A Milano è stata scoperta una truffa su cui c'erano da tempo dei sospetti, ovvero quella incentrata sullo smercio e la vendita di abiti usati destinati alle popolazioni africane o di altri Paesi bisognosi. Per ora gli arrestati sono 5, di cui 2 in carcere e 3 ai domiciliari e per tutti l'accusa è di traffico illecito, in questo caso di rifiuti. Sotto inchiesta è finita anche una falsa Onlus che, con la scusante della beneficenza, installava punti di raccolta abusivi a Milano, Varese, e altri centri liguri e friulani. E' stato il Nucleo ecologico dei carabinieri di Milano a scoprire il traffico della finta organizzazione, chiamata "L'Africa nel Cuore”, che ha la sede principale in Liguria, e che organizzava raccolte di vestiario con lo scopo di rivenderlo nei mercati del Sud e Centro Italia.

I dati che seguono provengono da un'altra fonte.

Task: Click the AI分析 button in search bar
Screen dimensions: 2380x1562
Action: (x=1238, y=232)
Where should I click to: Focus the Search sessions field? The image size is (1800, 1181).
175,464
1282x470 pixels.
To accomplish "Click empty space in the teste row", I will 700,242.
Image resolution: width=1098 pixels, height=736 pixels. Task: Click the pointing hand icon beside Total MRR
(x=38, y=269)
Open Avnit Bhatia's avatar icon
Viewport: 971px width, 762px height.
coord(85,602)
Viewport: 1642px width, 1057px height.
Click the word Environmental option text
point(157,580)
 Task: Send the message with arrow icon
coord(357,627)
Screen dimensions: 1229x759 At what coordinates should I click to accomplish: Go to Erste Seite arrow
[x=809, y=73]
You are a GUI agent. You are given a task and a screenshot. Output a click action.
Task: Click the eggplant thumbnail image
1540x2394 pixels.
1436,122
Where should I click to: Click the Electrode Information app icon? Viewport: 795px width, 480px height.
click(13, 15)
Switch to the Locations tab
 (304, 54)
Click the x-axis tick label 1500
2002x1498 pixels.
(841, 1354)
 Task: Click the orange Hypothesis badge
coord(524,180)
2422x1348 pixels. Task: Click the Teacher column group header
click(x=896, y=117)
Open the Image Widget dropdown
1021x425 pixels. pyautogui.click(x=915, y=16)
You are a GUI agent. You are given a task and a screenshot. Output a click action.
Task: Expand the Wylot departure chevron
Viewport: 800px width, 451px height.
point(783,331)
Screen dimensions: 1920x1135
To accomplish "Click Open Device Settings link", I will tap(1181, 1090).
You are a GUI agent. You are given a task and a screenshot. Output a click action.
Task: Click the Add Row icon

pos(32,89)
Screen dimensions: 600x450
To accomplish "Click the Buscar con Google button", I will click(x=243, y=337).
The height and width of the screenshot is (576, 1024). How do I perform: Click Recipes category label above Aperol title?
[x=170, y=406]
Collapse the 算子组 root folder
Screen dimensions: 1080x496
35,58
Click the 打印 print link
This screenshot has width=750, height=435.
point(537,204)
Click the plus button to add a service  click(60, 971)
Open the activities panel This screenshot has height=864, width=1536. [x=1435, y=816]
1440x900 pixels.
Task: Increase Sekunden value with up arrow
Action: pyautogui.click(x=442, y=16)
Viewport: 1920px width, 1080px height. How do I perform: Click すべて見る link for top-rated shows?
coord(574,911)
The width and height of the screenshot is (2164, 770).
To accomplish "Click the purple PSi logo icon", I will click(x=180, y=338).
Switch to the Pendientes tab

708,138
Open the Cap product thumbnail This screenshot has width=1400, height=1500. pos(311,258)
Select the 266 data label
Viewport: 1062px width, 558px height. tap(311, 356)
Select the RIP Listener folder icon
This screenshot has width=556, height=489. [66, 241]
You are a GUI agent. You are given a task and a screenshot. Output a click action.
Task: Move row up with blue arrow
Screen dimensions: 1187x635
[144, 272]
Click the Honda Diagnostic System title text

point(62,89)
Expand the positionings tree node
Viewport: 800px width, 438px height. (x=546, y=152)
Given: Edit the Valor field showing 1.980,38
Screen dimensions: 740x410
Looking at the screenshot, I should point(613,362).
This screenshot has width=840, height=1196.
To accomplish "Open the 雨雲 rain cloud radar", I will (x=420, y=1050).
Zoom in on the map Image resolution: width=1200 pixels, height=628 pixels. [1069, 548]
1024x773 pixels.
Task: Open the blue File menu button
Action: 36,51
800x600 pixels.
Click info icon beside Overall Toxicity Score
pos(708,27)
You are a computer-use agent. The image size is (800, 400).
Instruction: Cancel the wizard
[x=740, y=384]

Il nome della finta Onlus è stato scelto appositamente perchè somigliasse a quello di una vera organizzazione umanitaria, “Africa nel cuore” di Modena, estranea ad ogni operazione, in modo da confondere eventuali controlli superficiali.

La truffa

I truffatori si avvalevano per la raccolta di cassonetti gialli disseminati in circa 100 comuni della Lombardia, del Piemonte e del Friuli, e non disdegnavano anche la raccolta porta a porta: alla base c'era la finta promessa di spedirli in Africa alle popolazioni bisognose. Invece il vestiario finiva nella “Nuova Tessil Pezzame” a Solaro, un'azienda collettrice, in teoria per essere trattato e sanificato mentre in pratica gli abiti usati venivano indirizzati, previo pagamento, nei mercatini della Tunisia, di Napoli e di Caserta, per finire sulle bancarelle rionali.

Il proprietario della ditta di raccolta, che si pensa abbia guadagnato in questo modo oltre 2 milioni di euro negli ultimi 2 anni, è il 56enne Carmine Scarano, finito in carcere Sono oltre 10 mila le tonnellate di merce venduta fino ad ora, con la complicità dell'altro uomo condotto in carcere, Guglielmo Giusti, 60enne fondatore della Onlus fasulla di Savona, il quale riceveva una cifra pari a 10/15 mila euro al mese dal'ideatore.

Questi infatti usava il logo “L’Africa nel cuore” sui suoi cassonetti di raccolta, che erano collocati in comuni ignari che 'operazione non fosse promossa da un ente accertato e che nella quasi totalità dei casi non avevano stipulato alcun accordo con la Onlus, nè mai effettuato controlli.

Gli altri partecipanti alla truffa

All'illecito contribuivano altri 6 soggetti di fiducia che raccoglievano, con i propri mezzi o con quelli procurati dall'azienda di Scarano, gli abiti dai cassonetti e venivano pagati 25 centesimi di euro al chilo.

Si pensava che a questo punto la ditta sanificasse e controllasse i vestiti prima di spedirli in Africa, mentre, per risparmiare tempo e soldi, non veniva effettuato alcun procedimento igienico-sanitario e la merce veniva imbarcata al porto di Genova con destinazione Tunisia, oppure il carico era trasferito in Campania. Il prezzo di rivendita era il doppio, ovvero 50 centesimi al chilo; Scarano, per smerciare in Africa, aveva un collaboratore in Tunisia, proprietario di una ditta di importazione, che non è stato ancora individuato dai carabinieri. Altre persone aiutavano a collocare gli abiti in Campania ed alcune di esse sono legati alla criminalità organizzata.

Truffa e pericolo sanitario

Oltre alla truffa ai danni della popolazione che credeva di aiutare le popolazioni bisognose, il traffico illecito ha creato un altro grosso problema: gli abiti usati venivano venduti alla popolazione ignara senza aver ricevuto alcun trattamento con fini igienizzanti, mettendo a rischio la salute dei compratori.

I carabinieri e l' antimafia di Milano hanno fatto scattare l’arresto per traffico illecito di rifiuti per i 2 ideatori, Scarano e Giusti, mentre altri 3 componenti dell'organizzazione sono ai domiciliari, e sono la convivente di Scarano, Daniela Fava, che si occupava dei pagamenti in contanti, Susanna De Pasquale, che falsificava i documenti di trasporto e un collaboratore nordafricano con altre mansioni.